Saved entries:
•••••
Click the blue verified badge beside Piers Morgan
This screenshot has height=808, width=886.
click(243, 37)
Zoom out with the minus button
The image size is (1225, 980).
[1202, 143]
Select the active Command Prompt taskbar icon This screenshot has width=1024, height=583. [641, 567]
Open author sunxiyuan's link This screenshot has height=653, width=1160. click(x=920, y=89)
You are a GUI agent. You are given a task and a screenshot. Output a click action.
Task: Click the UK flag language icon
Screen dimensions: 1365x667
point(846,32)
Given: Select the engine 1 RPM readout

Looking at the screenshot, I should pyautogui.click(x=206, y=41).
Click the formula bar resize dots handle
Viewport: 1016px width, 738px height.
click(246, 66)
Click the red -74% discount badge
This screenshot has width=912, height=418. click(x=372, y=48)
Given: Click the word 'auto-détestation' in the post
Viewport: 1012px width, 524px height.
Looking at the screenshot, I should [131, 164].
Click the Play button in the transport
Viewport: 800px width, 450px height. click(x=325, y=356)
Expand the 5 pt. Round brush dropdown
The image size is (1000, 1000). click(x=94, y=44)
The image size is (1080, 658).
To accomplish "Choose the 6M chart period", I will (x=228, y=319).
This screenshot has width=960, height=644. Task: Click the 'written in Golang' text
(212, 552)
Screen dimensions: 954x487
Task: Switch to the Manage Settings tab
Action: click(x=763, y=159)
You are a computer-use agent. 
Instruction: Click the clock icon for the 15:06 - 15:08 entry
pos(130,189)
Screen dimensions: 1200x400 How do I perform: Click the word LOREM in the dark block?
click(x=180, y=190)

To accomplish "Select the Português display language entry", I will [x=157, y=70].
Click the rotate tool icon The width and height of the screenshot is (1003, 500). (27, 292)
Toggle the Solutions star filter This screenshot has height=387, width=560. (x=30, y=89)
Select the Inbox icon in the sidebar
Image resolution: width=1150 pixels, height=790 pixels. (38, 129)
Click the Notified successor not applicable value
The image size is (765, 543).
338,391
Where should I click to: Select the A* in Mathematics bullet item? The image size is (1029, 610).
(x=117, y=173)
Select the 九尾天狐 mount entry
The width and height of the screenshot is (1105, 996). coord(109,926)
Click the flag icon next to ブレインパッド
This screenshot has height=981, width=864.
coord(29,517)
•••••
| YOUR OBJECTIVE |
From the opening line of the data above, please print each line as written up to and including the line that contains "Toggle the Solutions", and nothing more.

| WRITTEN SOLUTION |
Click the blue verified badge beside Piers Morgan
This screenshot has height=808, width=886.
click(243, 37)
Zoom out with the minus button
The image size is (1225, 980).
[1202, 143]
Select the active Command Prompt taskbar icon This screenshot has width=1024, height=583. [641, 567]
Open author sunxiyuan's link This screenshot has height=653, width=1160. click(x=920, y=89)
You are a GUI agent. You are given a task and a screenshot. Output a click action.
Task: Click the UK flag language icon
Screen dimensions: 1365x667
point(846,32)
Given: Select the engine 1 RPM readout

Looking at the screenshot, I should pyautogui.click(x=206, y=41).
Click the formula bar resize dots handle
Viewport: 1016px width, 738px height.
click(246, 66)
Click the red -74% discount badge
This screenshot has width=912, height=418. click(x=372, y=48)
Given: Click the word 'auto-détestation' in the post
Viewport: 1012px width, 524px height.
Looking at the screenshot, I should [131, 164].
Click the Play button in the transport
Viewport: 800px width, 450px height. click(x=325, y=356)
Expand the 5 pt. Round brush dropdown
The image size is (1000, 1000). click(x=94, y=44)
The image size is (1080, 658).
To accomplish "Choose the 6M chart period", I will (x=228, y=319).
This screenshot has width=960, height=644. Task: Click the 'written in Golang' text
(212, 552)
Screen dimensions: 954x487
Task: Switch to the Manage Settings tab
Action: click(x=763, y=159)
You are a computer-use agent. 
Instruction: Click the clock icon for the 15:06 - 15:08 entry
pos(130,189)
Screen dimensions: 1200x400 How do I perform: Click the word LOREM in the dark block?
click(x=180, y=190)

To accomplish "Select the Português display language entry", I will [x=157, y=70].
Click the rotate tool icon The width and height of the screenshot is (1003, 500). (27, 292)
Toggle the Solutions star filter This screenshot has height=387, width=560. (x=30, y=89)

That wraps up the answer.